Listen to Your Recruiter

Listen to Your Recruiter

Your legal recruiter can be an invaluable asset in your job search. The headhunter (and most of us don’t mind that term) can best help you achieve your career goals if you communicate openly and honestly, are responsive, and respect the recruiting process. The following strategies will help you get the candidate/recruiter relationship off to a good start.

First, some definitions: You, the job seeker, are the candidate; and the prospective employer is the client. The recruiter’s job is to locate prospective candidates to fill the client’s hiring needs and is paid by the client, usually a percentage of the candidate’s first year’s compensation, but only if the candidate accepts the position and stays there for a guaranteed period of time. Therefore, it is in the recruiter’s best interests to make sure that it is a good fit for both the client and the candidate and, although, you are not technically the recruiter’s client, your recruiter is looking out for your interests, also.

When a recruiter calls, be receptive. Even if you have not been contemplating a move, listen to the opportunity. You may find that it is the perfect next step towards your long-term career goal. If you are not interested, suggest other attorneys who the recruiter might call, or provide helpful (non-confidential) information regarding your law practice or your firm. Likewise, the recruiter can be a valuable source for you regarding compensation, your marketability, and trends in the legal community. In this dynamic marketplace, you never know when you might need to call on a recruiter. If you have established a congenial relationship over time, you will have the respect and attention of the headhunter when you need it.

When you first meet with your recruiter, you will be evaluated on your presentation, just as you would be on an interview with a prospective employer. Dress appropriately, be prepared to discuss your background and what you are looking for, bring an updated resume, writing samples, transcripts, and information regarding your client base if appropriate, and have some references in mind. Be open to any suggested revisions to your resume.

The more information you can provide to your headhunter regarding your background and what you seek, the better she will be at finding the right fit. If, at some point in the process, you decide to broaden or narrow your search, communicate that fact immediately. Recruiters understand that all discussions with candidates are strictly confidential. No information will be revealed without your specific authorization.

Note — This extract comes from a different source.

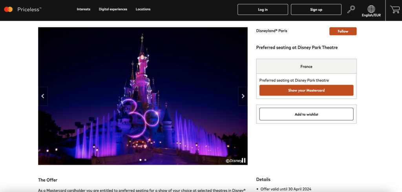The image size is (402, 192).
Task: Open the Digital experiences menu
Action: [x=113, y=9]
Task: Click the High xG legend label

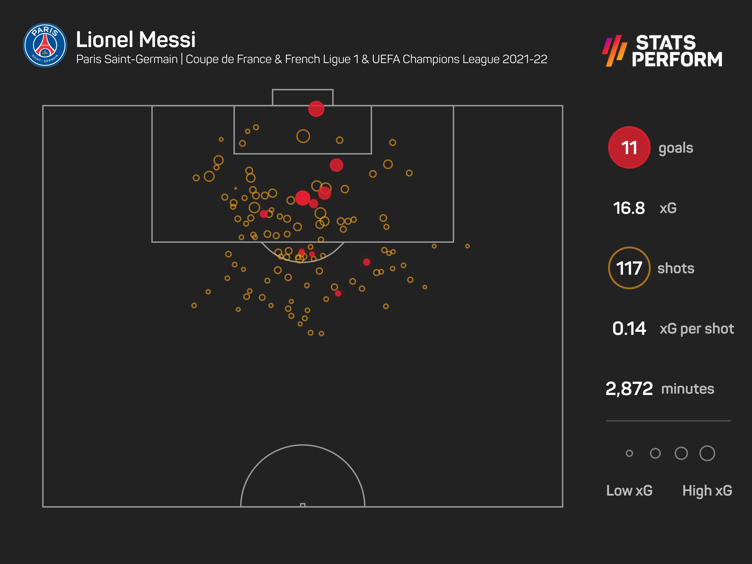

If you are engaged in an active job search, it is expected that you will be exploring your own sources and may also be working with one or two other headhunters. Therefore, it is important that you keep a list of prospective employers that have already been contacted on your own, through friends or other contacts, or through other recruiters. As your search continues, keep that list updated. Recruiters do not want to waste their or their clients’ time duplicating efforts.

Rather than increasing your chances of landing an interview with a prospective employer by authorizing more than one contact, you will look desperate or as if you do not have control over your search. Some prospective employers will decline to pursue a candidate who came in through several sources rather than risk a fee dispute.

If you choose to work with more than one headhunter, do not share one’s client list with the other. If one suggests a prospective employer who you previously have contacted on your own or who you have authorized another recruiter to contact, simply state that there has been prior contact. Although the larger law firms may utilize multiple search firms, many prefer to use only a few, or will establish exclusive relationships for particular searches. Recruiters work hard to nurture their client relationships, and do not want them disclosed to their competition.

As with any relationship, the primary rule for working with a headhunter is to be honest. Do not embellish your resume or inflate your salary, billable hours, or client base. Any experienced recruiter should know enough about the marketplace to discern whether or not the figures you quote make sense in your current environment.

Be candid regarding your reasons for seeking a new position. If you have been laid off or fired, or have some wrinkle or blemish in your record, tell your recruiter the complete truth. An experienced search consultant will be able to coach you in strategies to best address the facts with prospective employers. The legal community is small, and most facts will come out at some point in the recruiting process. It is best to deal with the situation up front and get it behind you rather than having it pop up later in the process where trust will be destroyed, dashing your hopes of landing your target job.

Most search consultants keep copies of old resumes and copious files on candidates and prospects. Therefore, if you present your headhunter with an updated resume that omits past jobs or changes history in any way, it most likely will be discovered. Do not ask a reputable recruiter to submit something that has been falsified. Headhunters have the contractual and ethical obligation to provide accurate and complete information about their candidates to their clients. Once you have been found to be fudging, you will have lost the recruiter’s trust, and possibly their interest in representing you as well.

Your headhunter knows what their clients are seeking and are likely to hire. Therefore, do not try to convince your recruiter that you can fill a position for which you are not qualified. If, for example, a search is for a junior associate, your recruiter cannot send your resume if you are a senior lawyer, and vice-versa. Similarly, if a search calls for a specific level and type of expertise that you do not have, being “a quick study” will not justify the submission of your resume.

Except on rare occasions, recruiters cannot create a position where one does not exist, but job searches open and close continually. Even if there is nothing available for you at a particular time, that situation may change shortly. It is worth taking your time to meet with your recruiter and provide her with all of your information with the understanding that she may contact you any time there is an opening for which you might be qualified. You want to be ready when the perfect position becomes available.

With open and honest communication, your headhunter can help you land the job of your dreams.